/---

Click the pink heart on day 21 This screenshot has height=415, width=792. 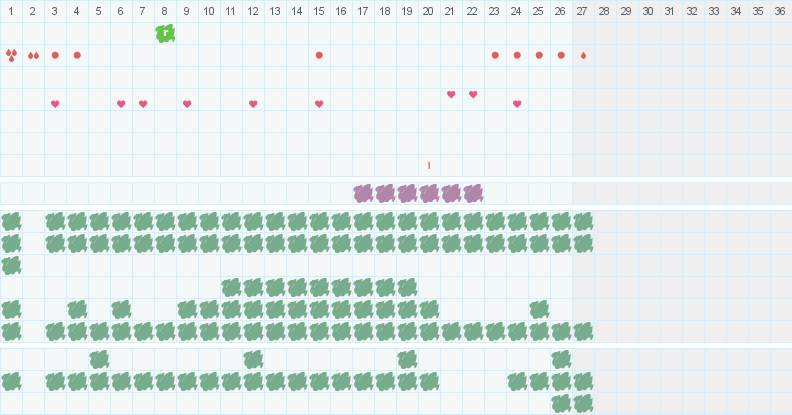tap(451, 95)
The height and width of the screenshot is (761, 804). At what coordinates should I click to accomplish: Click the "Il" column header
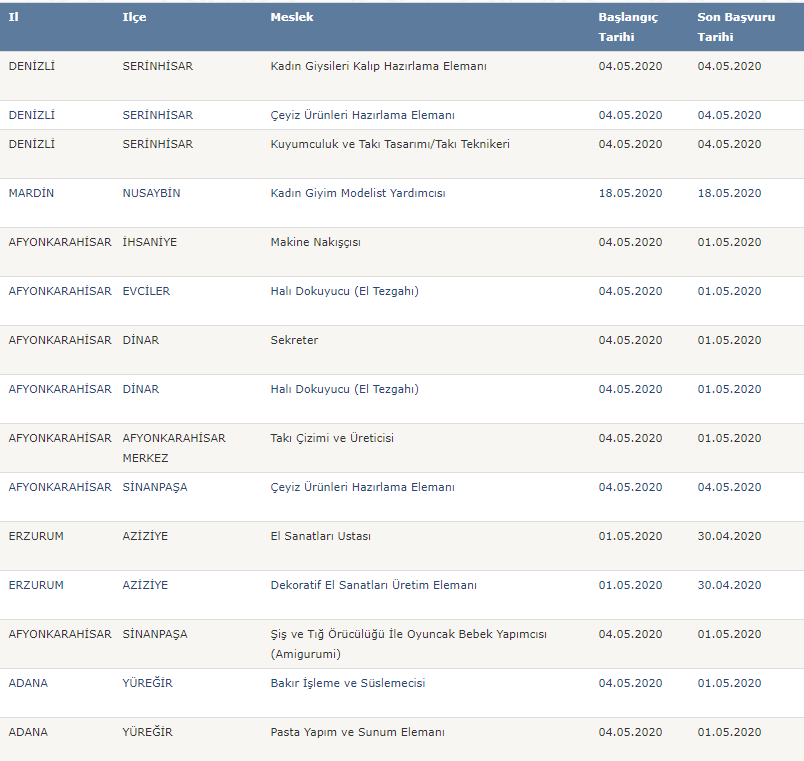(x=14, y=17)
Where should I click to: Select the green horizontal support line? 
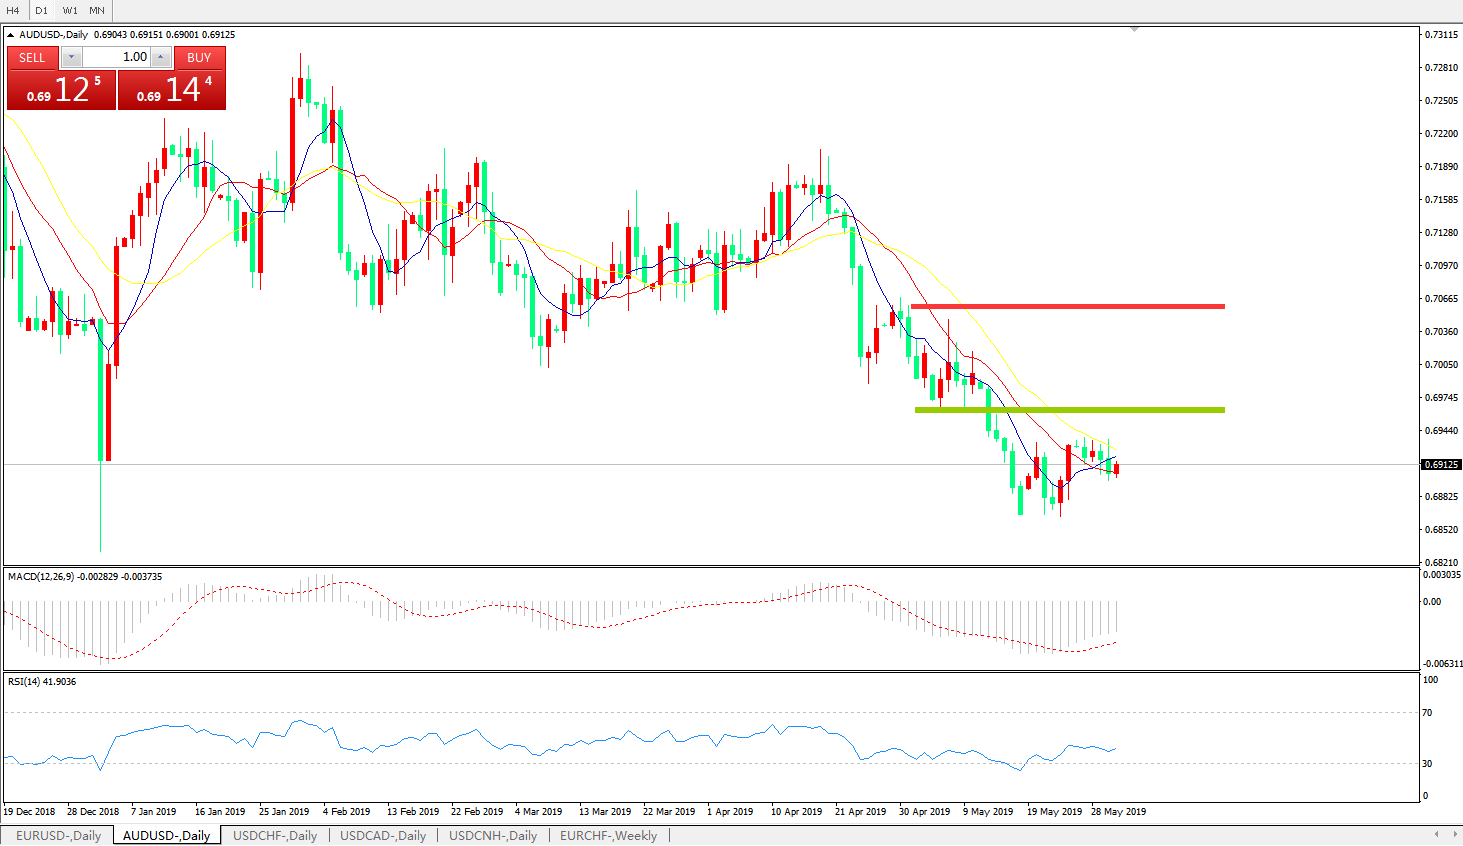(1069, 410)
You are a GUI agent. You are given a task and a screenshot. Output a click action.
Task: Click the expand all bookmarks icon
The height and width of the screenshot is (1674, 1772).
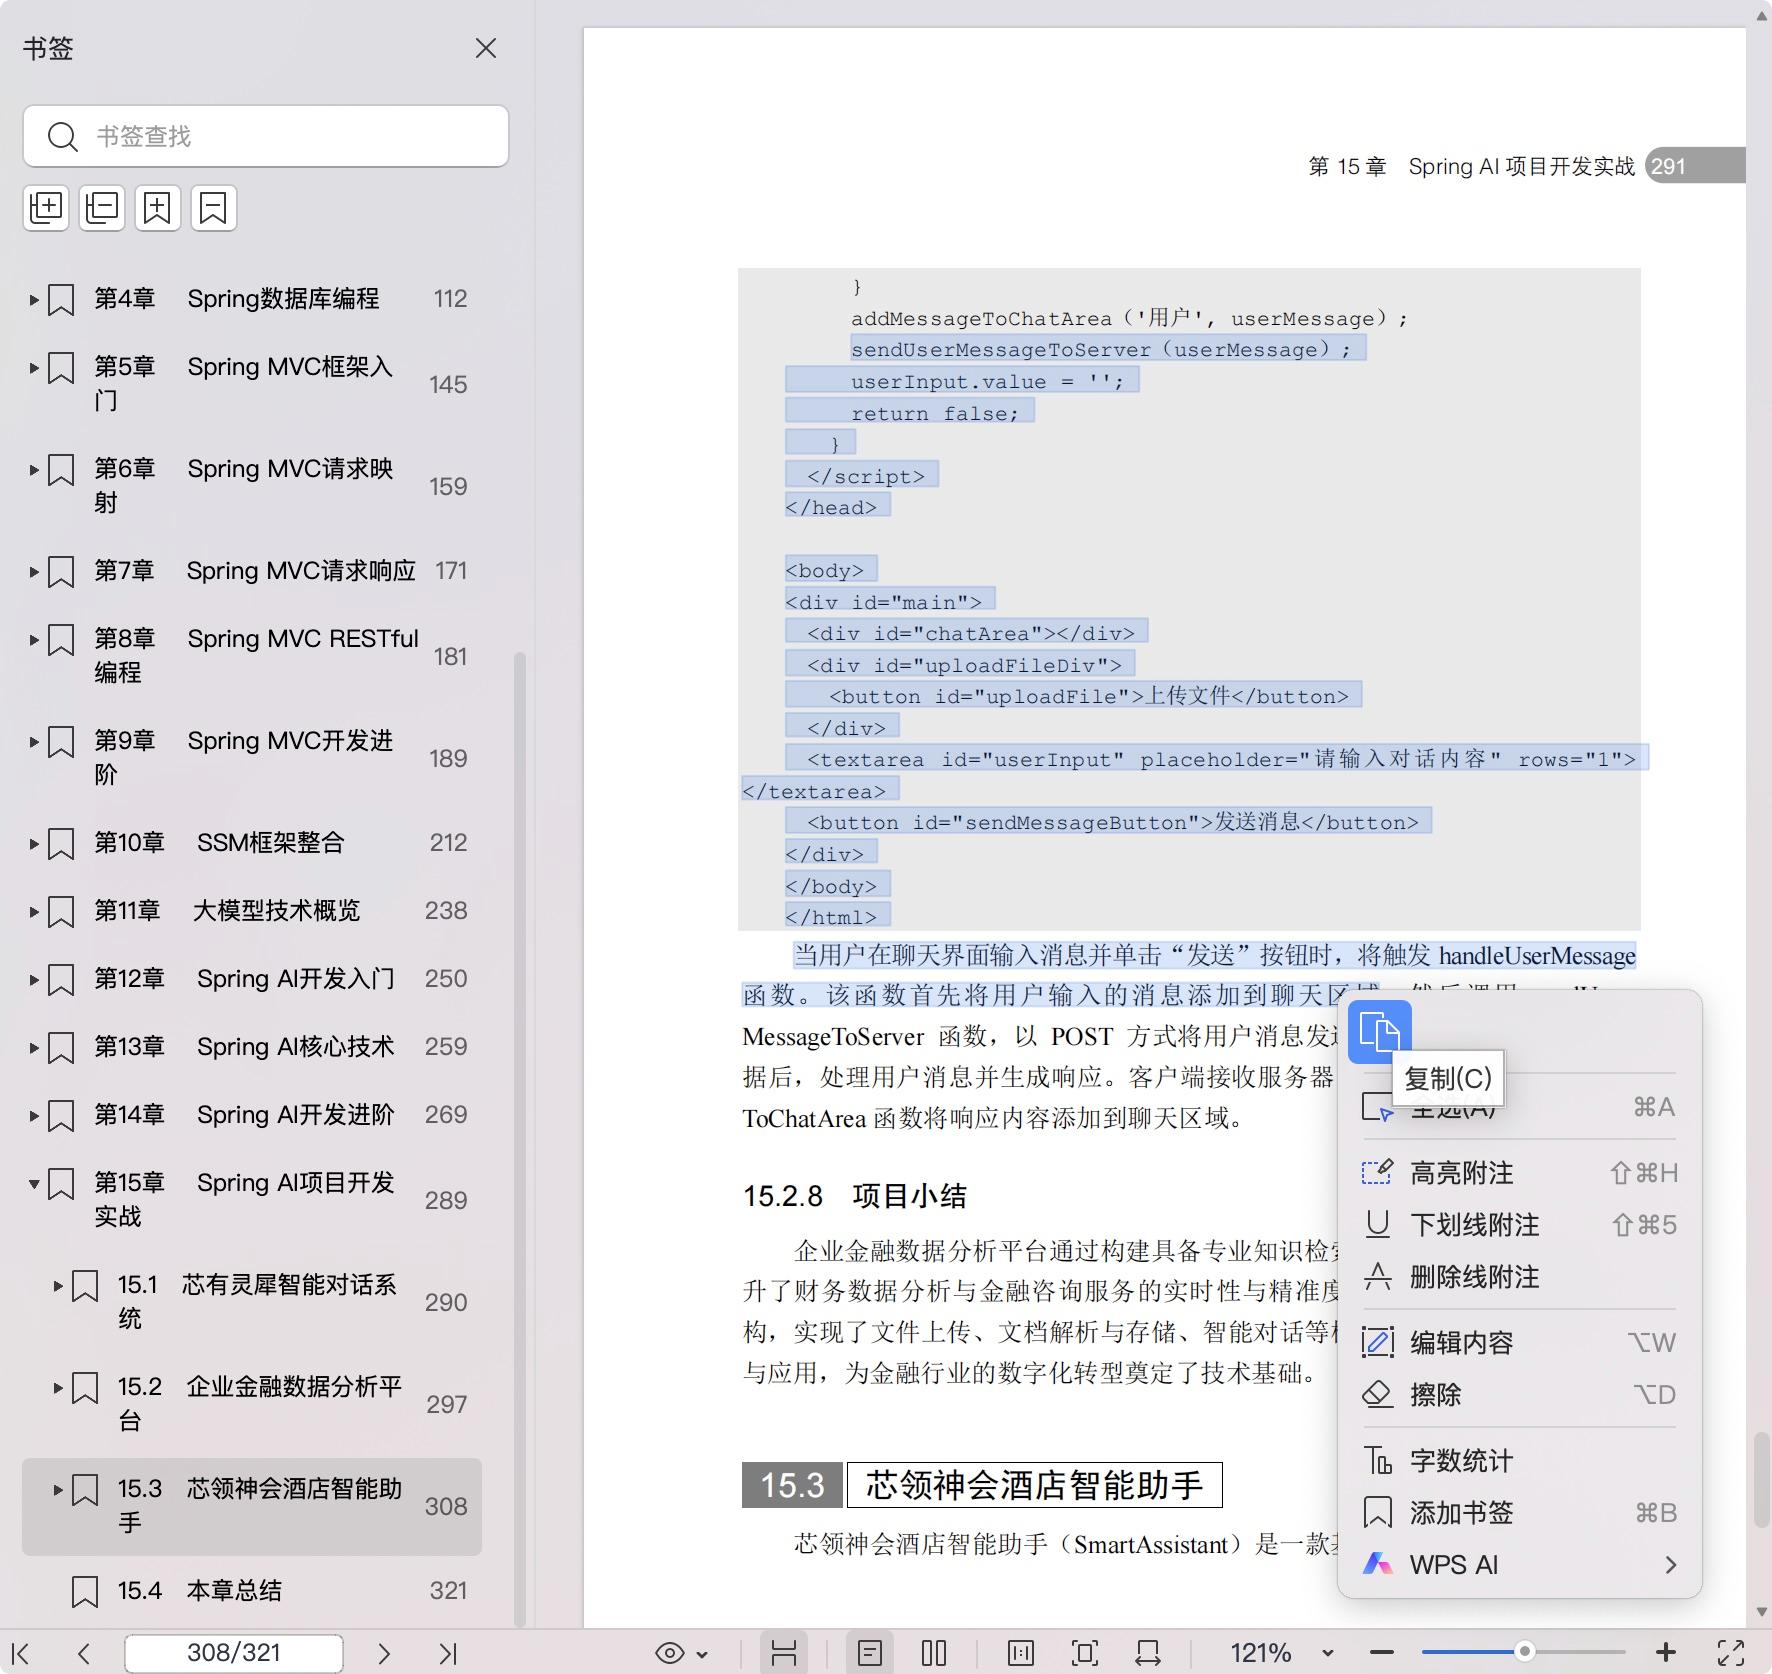(x=46, y=208)
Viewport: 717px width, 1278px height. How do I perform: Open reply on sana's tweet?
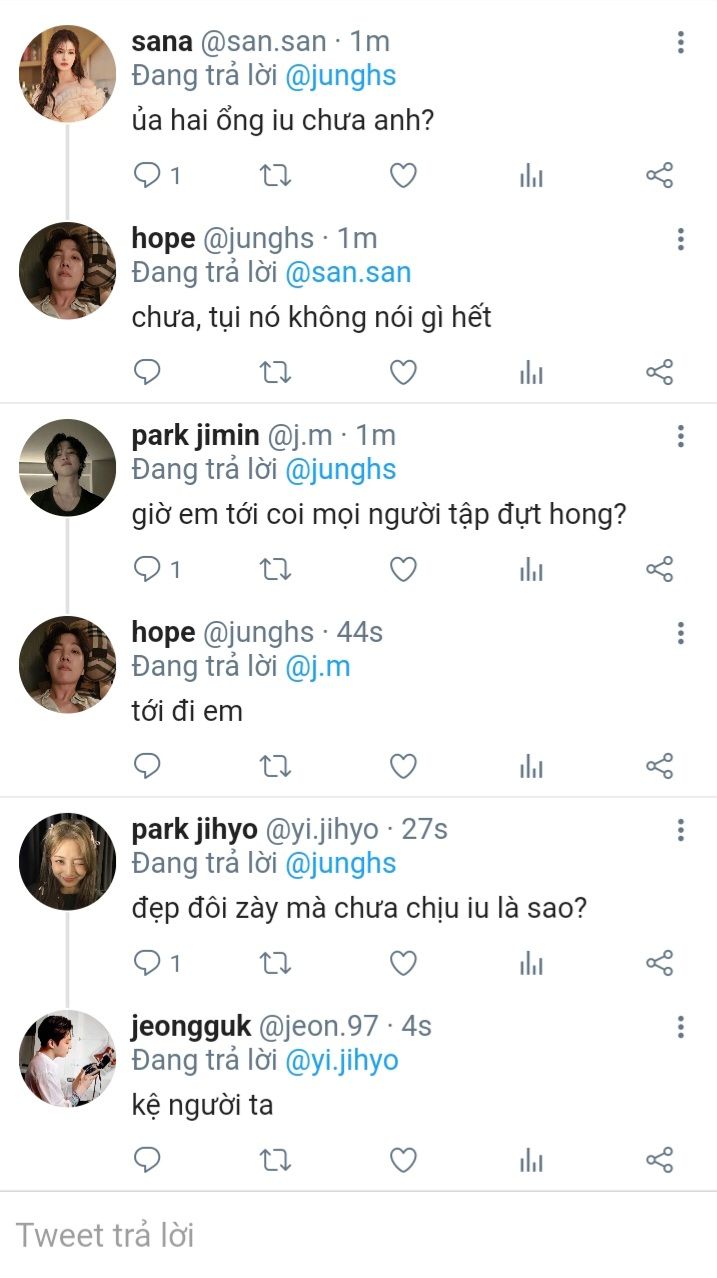[148, 176]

\---

#### YOUR GOAL
Beginning with the line where "The height and width of the screenshot is (761, 804)." appears, reproduce every remaining line of the listing above, the last one included, but none of the pictures.

#### FINISHED EXERCISE
The height and width of the screenshot is (761, 804). At what coordinates should I click to accomplish: Click the "Il" column header
(x=14, y=17)
Where should I click to: Select the green horizontal support line? 
(1069, 410)
You are a GUI agent. You are given a task and a screenshot. Output a click action.
Task: Click the expand all bookmarks icon
The height and width of the screenshot is (1674, 1772).
(x=46, y=208)
Viewport: 717px width, 1278px height. How do I perform: Open reply on sana's tweet?
[148, 176]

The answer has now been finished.